Futbolun içine düştüğü buhranın tarifi yok! TFF Başkanı Nihat Özdemir nihayet istifa etti. Neden ‘Nihayet’ diyorum; açıklayayım:

Yayın krizini çözemedi. MHK krizini yönetemedi. PFDK kararları çifte standartlarla dolu. Kurulların bağımsız olmadığı AİHM onaylı. Yönetimdeki istifalar. Ve belki de en önemlisi A Milli Takımımız’ın yine büyük şampiyonalardan uzak kalması. Bana kızacak ama; atamayla geldi, direktifle gitti! Şimdi herkesin aklında aynı soru: Bakalım siyaset hangi ismi bize pazarlayacak?

SİSTEMSİZLİK SİSTEM OLMUŞ!


Diğer sporlarda durum ne? En popüler ikinci branş basketbola bakalım: Milli takımlarımız artık elemeleri geçemeyecek duruma geldi. A Milli Erkek Takımı’nda yarı yolda koç değişiyor. Avrupa Şampiyonası elemelerinde Ufuk Sarıca’nın yerine Orhun Ene geldi. Dünya Kupası elemeleri devam ederken Ene gitti, TBF Başkanı Türkoğlu daha önce adını bile anmayıp ‘Paradan korkmasın’ dediği ve daha önce görevden aldığı Ergin Ataman’ı getirecek. Bir-iki kulüp sayesinde basketbol ayakta duruyor. Liglerdeki şike iddiaları aldı yürüdü...

OLİMPİYATLARDA DÖKÜLÜYORUZ


Takım sporlarında voleybol hariç uluslararası başarıya hasretiz. Amatör branşlarda dökülüyoruz. Yaz olimpiyatlarında 2 altına sevinir hale geldik. Madalya sıralamasında 35. olabildik; buna “Başarı” diyenler çıktı! Cimnastik, karate ve boks dışında yükselen branşımız yok.
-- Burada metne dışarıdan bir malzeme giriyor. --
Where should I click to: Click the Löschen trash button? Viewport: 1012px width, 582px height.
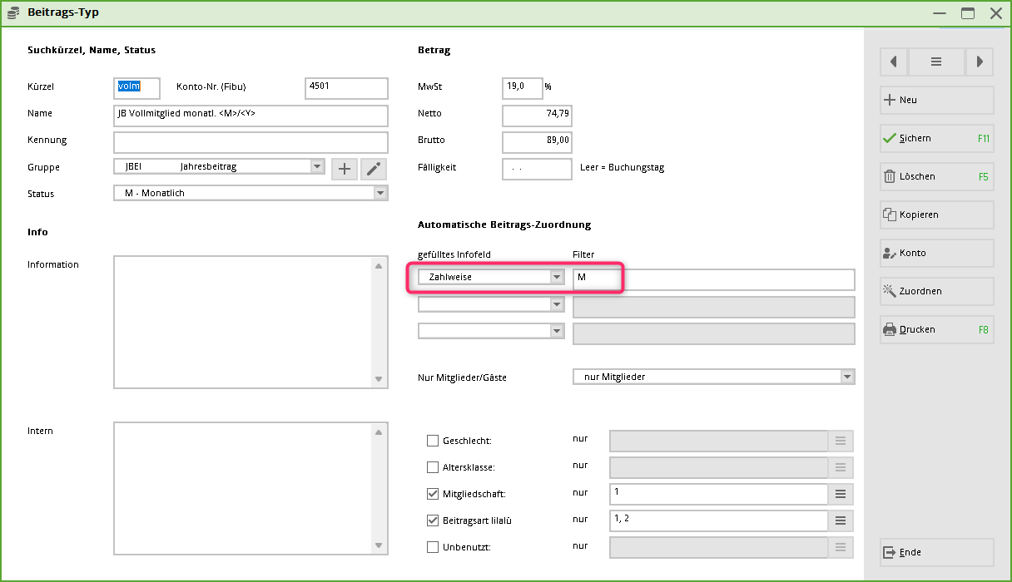936,176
Ata sporumuz güreşte dökülürken Şeref Eroğlu’nun gelişi ile düzelme sinyalleri verdik. Kış olimpiyatlarında Madagaskarlı kayakçı bile bizimkileri geçti; sürat pateninde 6. olunca, kayakla atlamada finale kalınca havalara uçtuk; kar görmeyen ülkeler madalya kazandı!

Sonuç olarak... Türk sporu uçurumun kenarında. Bu ülke ve halk artık hayallerin peşinden koşmayı değil, sistem ve sürekli başarı istiyor. Beceremiyorsanız bırakın gidin kardeşim; yerinize liyakatlı birileri gelsin! Sizinle artık olmuyor.